Wenn die Kartenübergänge des Tangentialbündels die Eigenschaft haben, irgendeine ‘Struktur’ auf dem R2 zu erhalten, dann kann man die entsprechende ‘Struktur’ auf dem Tangentialbündel definieren.
Klassisches Beispiel: wenn die Kartenübergänge orthogonale Abbildungen (also Spiegelungen oder Drehungen) sind, dann erhalten sie das Skalarprodukt auf dem R2, man bekommt also ein Skalarprodukt auf dem Tangentialraum – eine Riemannsche Metrik (TvF 51). Gruppentheoretisch formuliert: genau dann, wenn sich die Strukturgruppe des Tangentialbündels von GL(2,R) auf O(2) reduzieren läßt, gibt es eine Riemannsche Metrik.
Analog bekommt man eine Lorenz-Metrik, wenn sich die Strukturgruppe auf O(1,1) reduzieren läßt.
Und man bekommt z.B. eine Volumenform, wenn sich die Strukturgruppe auf SL(2,R) reduzieren läßt, äquivalent eine (fast-)symplektische Form, wenn sich die Strukturgruppe auf Sp(2,R) reduzieren läßt (in Dimension 2 ist das aber dasselbe wie eine Volumenform wegen SL(2,R)=Sp(2,R)), oder man bekommt eine fast-komplexe Struktur, wenn sich die Strukturgruppe auf GL(1,C) reduzieren läßt…

Wann sind solche Reduktionen der Strukturgruppe möglich? Das Tangentialbündel über einer Fläche S hat eine klassifizierende Abbildung S—>BGL(2,R) und die Strukturgruppe läßt sich genau dann auf eine Untergruppe H reduzieren, wenn die klassifizierende Abbildung über eine Abbildung S—>BH faktorisiert.

[DATENZEILEN]:

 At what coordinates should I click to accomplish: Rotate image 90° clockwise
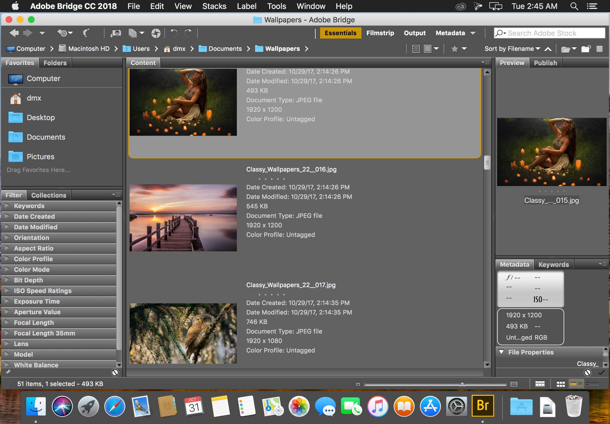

[AUFGABEN]:
#1 Prüfe anhand des Textes über die Strukturgruppe des Tangentialbündels, ob diese Aussagen zutreffen: (a) Eine Riemannsche Metrik gibt es genau dann, wenn sich die Strukturgruppe auf O(2) reduzieren lässt. (b) Eine Lorenz-Metrik erhält man durch Reduktion der Strukturgruppe auf SL(2,R). (c) In Dimension 2 unterscheidet sich eine (fast-)symplektische Form von einer Volumenform. Antworte jeweils mit Ja oder Nein und belege das mit den entscheidenden Worten des Textes als wörtlichem Zitat.
#2 Führe den Text über die Reduktion der Strukturgruppe des Tangentialbündels im nächsten Abschnitt weiter, beginnend nach seinem letzten Satz.
Das Material stammt aus einer anderen Quelle als der Text.

[LÖSUNGEN]:
#1
(a) Ja: „genau dann, wenn sich die Strukturgruppe des Tangentialbündels von GL(2,R) auf O(2) reduzieren läßt, gibt es eine Riemannsche Metrik“
(b) Nein: „Analog bekommt man eine Lorenz-Metrik, wenn sich die Strukturgruppe auf O(1,1) reduzieren läßt.“
(c) Nein: „in Dimension 2 ist das aber dasselbe wie eine Volumenform wegen SL(2,R)=Sp(2,R)“

#2
Zum Beispiel für H=O(2) ist die Inklusion in GL(2,R) eine Homotopieäquivalenz, weshalb es dann eine Homotopieäquivalenz BGL(2,R)—>BO(2) gibt – die gewünschte Abbildung existiert also immer, jede Fläche hat eine Riemannsche Metrik.
Komplizierter ist es für H=O(1,1): O(1,1) ist homotopie-äquivalent zur trivialen Gruppe – nicht jede Fläche, sondern nur der Torus (dessen Tangentialbündel trivial ist) hat eine Lorentz-Metrik.